The center’s report argued that adopting such a flawed analysis on Sharia would direct limited resources away from actual threats to the United States and bolster an anti-Muslim narrative that Islamist extremist groups find useful in recruiting sympathizers.

Even as the specific laws often fail legal litmus tests, parallels between the current anti-Sharia and the anti-gay marriage political movements in 2004 are on the lips of many.

“I think there’s a clear similarity,” Duss said, “in the way that anti-gay marriage [referendums during the 2004 presidential campaigns] and current anti-Sharia efforts are being used to stir up the conservative base” for the 2012 presidential elections.

There is some Republican pushback against making Sharia a wedge issue. In August, New Jersey’s Governor Chris Christie appointed Muslim-American lawyer Sohail Mohammed to a state judicial bench, which ruffled some feathers among some who fear the threat of Sharia law. Asked about those concerns, Christie – whose straight talk was made him a shadow contender for his party’s presidential nomination — made it quite clear that he had no patience for such “ignorance” and did not mince his words.
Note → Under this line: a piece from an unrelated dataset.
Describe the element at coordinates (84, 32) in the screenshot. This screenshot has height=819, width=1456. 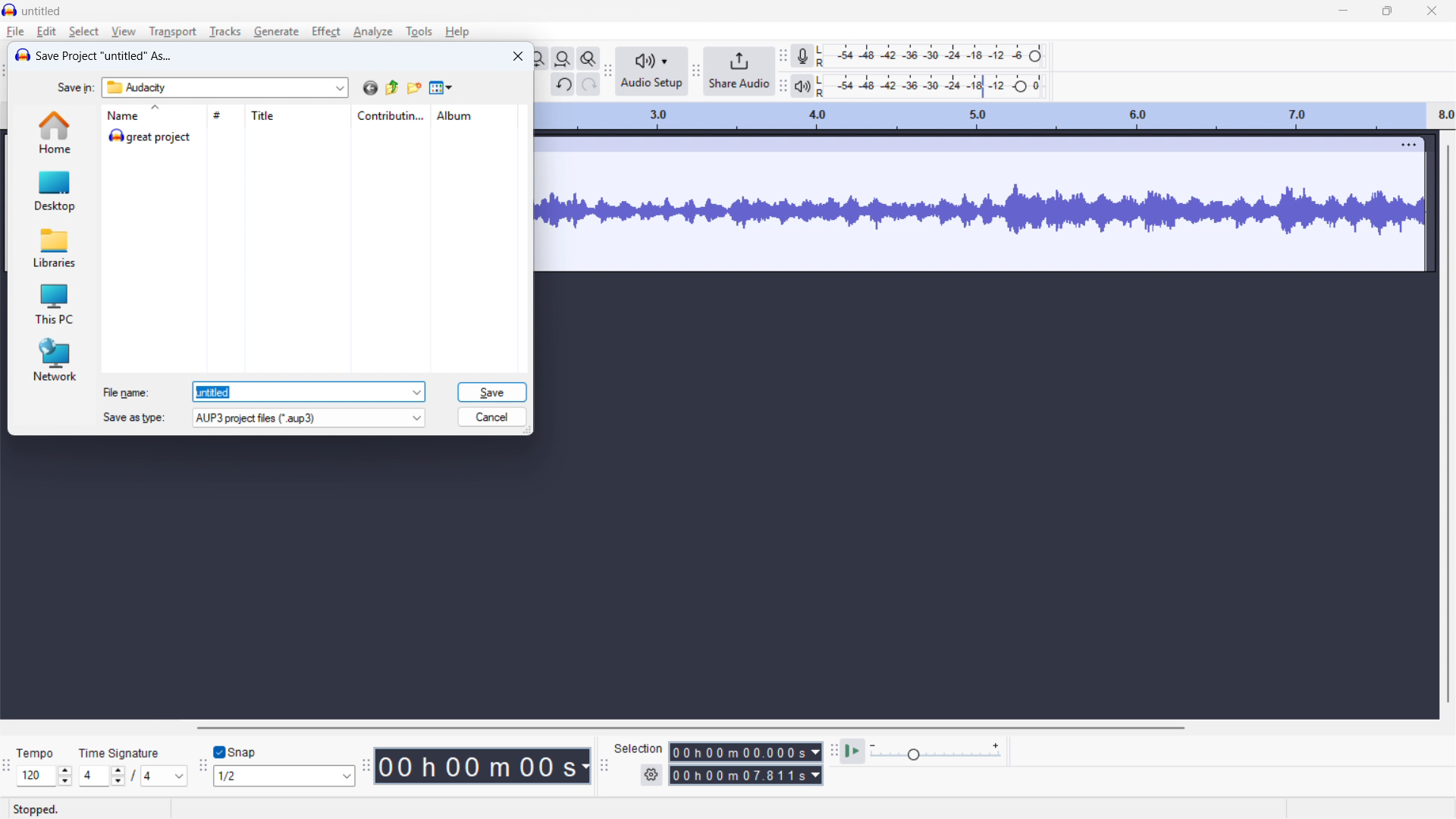
I see `select` at that location.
“Ignorance is behind the criticism of Sohail Mohammed,” Christie told a reporter, adding he was “disgusted — candidly — by some of the questions” he was asked at Mohammed’s confirmation hearings.

“Sharia law business is just crap … and I’m tired of dealing with the crazies,” the governor concluded, adding, “it’s just unnecessary to be accusing this guy of things just because of his religious background.”

Experts and analysts are currently debating whether the national anti-Sharia movement is on the upswing or not. “I see it gaining momentum in the short term,” said Duss. “There is a significant amount of money being pumped into the issue.

“Hopefully within a few years, the idea that all American Muslims want to turn America into an Islamic state will seem as stupid as the idea that a Catholic president would take orders from the Vatican.”